→ **DIRECTIVE**: Can you put each line of the data below into a JSON list of strings, one string per line, leaving out any blank lines?

→ **RECORDS PROVIDED**:
▼▼▼

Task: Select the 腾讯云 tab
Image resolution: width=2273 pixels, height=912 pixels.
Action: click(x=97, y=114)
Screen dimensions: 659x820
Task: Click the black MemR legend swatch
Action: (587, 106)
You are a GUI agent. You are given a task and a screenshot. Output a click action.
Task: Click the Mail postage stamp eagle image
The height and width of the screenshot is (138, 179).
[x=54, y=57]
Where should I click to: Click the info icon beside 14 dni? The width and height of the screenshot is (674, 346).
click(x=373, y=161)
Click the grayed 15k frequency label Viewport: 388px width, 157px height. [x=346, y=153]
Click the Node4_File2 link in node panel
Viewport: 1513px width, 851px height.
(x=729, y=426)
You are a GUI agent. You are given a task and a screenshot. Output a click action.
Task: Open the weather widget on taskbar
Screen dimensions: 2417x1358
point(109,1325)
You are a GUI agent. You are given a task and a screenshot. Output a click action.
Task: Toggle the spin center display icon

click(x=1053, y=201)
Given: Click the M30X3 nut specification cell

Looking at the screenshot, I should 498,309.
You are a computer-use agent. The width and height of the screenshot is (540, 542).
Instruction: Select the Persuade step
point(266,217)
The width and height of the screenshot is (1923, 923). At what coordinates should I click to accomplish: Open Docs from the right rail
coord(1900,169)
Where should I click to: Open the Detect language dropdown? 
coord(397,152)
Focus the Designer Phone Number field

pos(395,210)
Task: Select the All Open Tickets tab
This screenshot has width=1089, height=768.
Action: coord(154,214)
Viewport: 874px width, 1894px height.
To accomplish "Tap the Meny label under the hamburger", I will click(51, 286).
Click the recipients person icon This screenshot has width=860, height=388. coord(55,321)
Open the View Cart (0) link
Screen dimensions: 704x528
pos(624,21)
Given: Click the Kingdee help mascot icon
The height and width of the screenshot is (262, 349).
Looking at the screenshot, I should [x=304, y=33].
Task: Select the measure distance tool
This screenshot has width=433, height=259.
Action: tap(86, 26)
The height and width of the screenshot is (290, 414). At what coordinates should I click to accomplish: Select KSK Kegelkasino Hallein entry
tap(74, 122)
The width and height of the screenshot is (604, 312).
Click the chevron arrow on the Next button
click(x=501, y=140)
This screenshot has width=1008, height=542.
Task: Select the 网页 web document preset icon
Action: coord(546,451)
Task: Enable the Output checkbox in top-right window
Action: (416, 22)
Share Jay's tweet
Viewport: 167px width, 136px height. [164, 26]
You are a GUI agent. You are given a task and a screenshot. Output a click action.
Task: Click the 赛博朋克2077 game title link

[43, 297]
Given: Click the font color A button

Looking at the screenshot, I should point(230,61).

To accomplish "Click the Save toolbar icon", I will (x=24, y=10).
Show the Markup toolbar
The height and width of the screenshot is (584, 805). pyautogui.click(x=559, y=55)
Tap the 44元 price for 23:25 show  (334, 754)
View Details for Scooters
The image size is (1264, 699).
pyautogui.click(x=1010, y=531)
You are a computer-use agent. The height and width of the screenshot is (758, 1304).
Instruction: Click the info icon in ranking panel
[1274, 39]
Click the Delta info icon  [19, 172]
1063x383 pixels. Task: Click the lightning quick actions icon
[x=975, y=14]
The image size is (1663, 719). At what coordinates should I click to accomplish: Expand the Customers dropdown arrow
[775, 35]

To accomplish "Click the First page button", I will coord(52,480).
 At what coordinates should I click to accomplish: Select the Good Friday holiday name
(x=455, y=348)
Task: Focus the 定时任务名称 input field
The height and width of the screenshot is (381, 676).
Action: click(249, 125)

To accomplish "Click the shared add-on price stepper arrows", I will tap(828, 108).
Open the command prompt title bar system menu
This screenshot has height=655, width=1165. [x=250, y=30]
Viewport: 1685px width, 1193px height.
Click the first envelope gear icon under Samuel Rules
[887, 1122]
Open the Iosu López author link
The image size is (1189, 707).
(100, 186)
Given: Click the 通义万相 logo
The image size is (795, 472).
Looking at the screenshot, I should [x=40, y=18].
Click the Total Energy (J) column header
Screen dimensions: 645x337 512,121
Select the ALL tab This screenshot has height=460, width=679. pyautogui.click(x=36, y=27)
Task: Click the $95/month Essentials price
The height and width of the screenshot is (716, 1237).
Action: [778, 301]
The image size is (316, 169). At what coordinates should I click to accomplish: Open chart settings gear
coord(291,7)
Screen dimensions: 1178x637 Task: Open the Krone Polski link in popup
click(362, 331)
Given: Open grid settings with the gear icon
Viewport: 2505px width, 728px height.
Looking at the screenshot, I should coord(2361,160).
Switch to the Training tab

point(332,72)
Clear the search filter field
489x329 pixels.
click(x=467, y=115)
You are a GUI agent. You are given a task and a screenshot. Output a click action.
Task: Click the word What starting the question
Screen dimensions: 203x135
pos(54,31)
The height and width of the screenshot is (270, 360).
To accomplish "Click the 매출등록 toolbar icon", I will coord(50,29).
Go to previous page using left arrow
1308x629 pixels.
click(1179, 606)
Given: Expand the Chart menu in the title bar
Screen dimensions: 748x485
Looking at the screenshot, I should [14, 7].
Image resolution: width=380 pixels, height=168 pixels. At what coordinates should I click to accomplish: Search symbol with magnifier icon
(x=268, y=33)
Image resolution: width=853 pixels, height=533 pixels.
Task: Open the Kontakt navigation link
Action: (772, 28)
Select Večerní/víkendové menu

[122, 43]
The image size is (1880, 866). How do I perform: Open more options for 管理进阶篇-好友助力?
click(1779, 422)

▲▲▲

→ **OUTPUT BELOW**:
[
  "Task: Select the 腾讯云 tab",
  "Image resolution: width=2273 pixels, height=912 pixels.",
  "Action: click(x=97, y=114)",
  "Screen dimensions: 659x820",
  "Task: Click the black MemR legend swatch",
  "Action: (587, 106)",
  "You are a GUI agent. You are given a task and a screenshot. Output a click action.",
  "Task: Click the Mail postage stamp eagle image",
  "The height and width of the screenshot is (138, 179).",
  "[x=54, y=57]",
  "Where should I click to: Click the info icon beside 14 dni? The width and height of the screenshot is (674, 346).",
  "click(x=373, y=161)",
  "Click the grayed 15k frequency label Viewport: 388px width, 157px height. [x=346, y=153]",
  "Click the Node4_File2 link in node panel",
  "Viewport: 1513px width, 851px height.",
  "(x=729, y=426)",
  "You are a GUI agent. You are given a task and a screenshot. Output a click action.",
  "Task: Open the weather widget on taskbar",
  "Screen dimensions: 2417x1358",
  "point(109,1325)",
  "You are a GUI agent. You are given a task and a screenshot. Output a click action.",
  "Task: Toggle the spin center display icon",
  "click(x=1053, y=201)",
  "Given: Click the M30X3 nut specification cell",
  "Looking at the screenshot, I should 498,309.",
  "You are a computer-use agent. The width and height of the screenshot is (540, 542).",
  "Instruction: Select the Persuade step",
  "point(266,217)",
  "The width and height of the screenshot is (1923, 923). At what coordinates should I click to accomplish: Open Docs from the right rail",
  "coord(1900,169)",
  "Where should I click to: Open the Detect language dropdown? ",
  "coord(397,152)",
  "Focus the Designer Phone Number field",
  "pos(395,210)",
  "Task: Select the All Open Tickets tab",
  "This screenshot has width=1089, height=768.",
  "Action: coord(154,214)",
  "Viewport: 874px width, 1894px height.",
  "To accomplish \"Tap the Meny label under the hamburger\", I will click(51, 286).",
  "Click the recipients person icon This screenshot has width=860, height=388. coord(55,321)",
  "Open the View Cart (0) link",
  "Screen dimensions: 704x528",
  "pos(624,21)",
  "Given: Click the Kingdee help mascot icon",
  "The height and width of the screenshot is (262, 349).",
  "Looking at the screenshot, I should [x=304, y=33].",
  "Task: Select the measure distance tool",
  "This screenshot has width=433, height=259.",
  "Action: tap(86, 26)",
  "The height and width of the screenshot is (290, 414). At what coordinates should I click to accomplish: Select KSK Kegelkasino Hallein entry",
  "tap(74, 122)",
  "The width and height of the screenshot is (604, 312).",
  "Click the chevron arrow on the Next button",
  "click(x=501, y=140)",
  "This screenshot has width=1008, height=542.",
  "Task: Select the 网页 web document preset icon",
  "Action: coord(546,451)",
  "Task: Enable the Output checkbox in top-right window",
  "Action: (416, 22)",
  "Share Jay's tweet",
  "Viewport: 167px width, 136px height. [164, 26]",
  "You are a GUI agent. You are given a task and a screenshot. Output a click action.",
  "Task: Click the 赛博朋克2077 game title link",
  "[43, 297]",
  "Given: Click the font color A button",
  "Looking at the screenshot, I should point(230,61).",
  "To accomplish \"Click the Save toolbar icon\", I will (x=24, y=10).",
  "Show the Markup toolbar",
  "The height and width of the screenshot is (584, 805). pyautogui.click(x=559, y=55)",
  "Tap the 44元 price for 23:25 show  (334, 754)",
  "View Details for Scooters",
  "The image size is (1264, 699).",
  "pyautogui.click(x=1010, y=531)",
  "You are a computer-use agent. The height and width of the screenshot is (758, 1304).",
  "Instruction: Click the info icon in ranking panel",
  "[1274, 39]",
  "Click the Delta info icon  [19, 172]",
  "1063x383 pixels. Task: Click the lightning quick actions icon",
  "[x=975, y=14]",
  "The image size is (1663, 719). At what coordinates should I click to accomplish: Expand the Customers dropdown arrow",
  "[775, 35]",
  "To accomplish \"Click the First page button\", I will coord(52,480).",
  " At what coordinates should I click to accomplish: Select the Good Friday holiday name",
  "(x=455, y=348)",
  "Task: Focus the 定时任务名称 input field",
  "The height and width of the screenshot is (381, 676).",
  "Action: click(249, 125)",
  "To accomplish \"Click the shared add-on price stepper arrows\", I will tap(828, 108).",
  "Open the command prompt title bar system menu",
  "This screenshot has height=655, width=1165. [x=250, y=30]",
  "Viewport: 1685px width, 1193px height.",
  "Click the first envelope gear icon under Samuel Rules",
  "[887, 1122]",
  "Open the Iosu López author link",
  "The image size is (1189, 707).",
  "(100, 186)",
  "Given: Click the 通义万相 logo",
  "The image size is (795, 472).",
  "Looking at the screenshot, I should [x=40, y=18].",
  "Click the Total Energy (J) column header",
  "Screen dimensions: 645x337 512,121",
  "Select the ALL tab This screenshot has height=460, width=679. pyautogui.click(x=36, y=27)",
  "Task: Click the $95/month Essentials price",
  "The height and width of the screenshot is (716, 1237).",
  "Action: [778, 301]",
  "The image size is (316, 169). At what coordinates should I click to accomplish: Open chart settings gear",
  "coord(291,7)",
  "Screen dimensions: 1178x637 Task: Open the Krone Polski link in popup",
  "click(362, 331)",
  "Given: Open grid settings with the gear icon",
  "Viewport: 2505px width, 728px height.",
  "Looking at the screenshot, I should coord(2361,160).",
  "Switch to the Training tab",
  "point(332,72)",
  "Clear the search filter field",
  "489x329 pixels.",
  "click(x=467, y=115)",
  "You are a GUI agent. You are given a task and a screenshot. Output a click action.",
  "Task: Click the word What starting the question",
  "Screen dimensions: 203x135",
  "pos(54,31)",
  "The height and width of the screenshot is (270, 360).",
  "To accomplish \"Click the 매출등록 toolbar icon\", I will coord(50,29).",
  "Go to previous page using left arrow",
  "1308x629 pixels.",
  "click(1179, 606)",
  "Given: Expand the Chart menu in the title bar",
  "Screen dimensions: 748x485",
  "Looking at the screenshot, I should [14, 7].",
  "Image resolution: width=380 pixels, height=168 pixels. At what coordinates should I click to accomplish: Search symbol with magnifier icon",
  "(x=268, y=33)",
  "Image resolution: width=853 pixels, height=533 pixels.",
  "Task: Open the Kontakt navigation link",
  "Action: (772, 28)",
  "Select Večerní/víkendové menu",
  "[122, 43]",
  "The image size is (1880, 866). How do I perform: Open more options for 管理进阶篇-好友助力?",
  "click(1779, 422)"
]